(Collection entries)
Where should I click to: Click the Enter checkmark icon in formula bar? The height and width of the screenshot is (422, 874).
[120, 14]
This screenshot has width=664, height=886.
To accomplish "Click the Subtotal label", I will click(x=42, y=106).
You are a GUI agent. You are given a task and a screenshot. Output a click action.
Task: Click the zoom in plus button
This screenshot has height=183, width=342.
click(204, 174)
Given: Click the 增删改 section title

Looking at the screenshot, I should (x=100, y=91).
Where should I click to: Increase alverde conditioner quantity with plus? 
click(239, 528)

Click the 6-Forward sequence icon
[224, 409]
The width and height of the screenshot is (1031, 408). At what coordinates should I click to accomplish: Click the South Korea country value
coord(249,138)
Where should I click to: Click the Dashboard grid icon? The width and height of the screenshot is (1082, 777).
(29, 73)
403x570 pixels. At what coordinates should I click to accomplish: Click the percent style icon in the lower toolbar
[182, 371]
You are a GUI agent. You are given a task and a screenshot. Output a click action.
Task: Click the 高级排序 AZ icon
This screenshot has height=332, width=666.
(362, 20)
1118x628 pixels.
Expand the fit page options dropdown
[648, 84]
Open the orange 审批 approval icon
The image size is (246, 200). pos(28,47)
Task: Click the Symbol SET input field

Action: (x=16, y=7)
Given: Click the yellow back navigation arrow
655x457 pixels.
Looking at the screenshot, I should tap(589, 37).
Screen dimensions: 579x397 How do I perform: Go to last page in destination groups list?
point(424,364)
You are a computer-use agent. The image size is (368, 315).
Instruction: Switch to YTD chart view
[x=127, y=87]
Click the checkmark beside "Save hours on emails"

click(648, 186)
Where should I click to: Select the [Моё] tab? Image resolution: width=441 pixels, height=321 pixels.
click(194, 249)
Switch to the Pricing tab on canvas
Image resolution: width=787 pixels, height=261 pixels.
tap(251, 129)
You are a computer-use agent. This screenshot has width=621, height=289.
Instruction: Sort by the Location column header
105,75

> [ASSIGNED TASK]:
Would you copy, unchanged, the stretch of the records above that begins at the line containing "Task: Click the Symbol SET input field" and ends at the line containing "You are a computer-use agent. This", and only that?

> [YOUR RESPONSE]:
Task: Click the Symbol SET input field

Action: (x=16, y=7)
Given: Click the yellow back navigation arrow
655x457 pixels.
Looking at the screenshot, I should tap(589, 37).
Screen dimensions: 579x397 How do I perform: Go to last page in destination groups list?
point(424,364)
You are a computer-use agent. The image size is (368, 315).
Instruction: Switch to YTD chart view
[x=127, y=87]
Click the checkmark beside "Save hours on emails"

click(648, 186)
Where should I click to: Select the [Моё] tab? Image resolution: width=441 pixels, height=321 pixels.
click(194, 249)
Switch to the Pricing tab on canvas
Image resolution: width=787 pixels, height=261 pixels.
tap(251, 129)
You are a computer-use agent. This screenshot has width=621, height=289.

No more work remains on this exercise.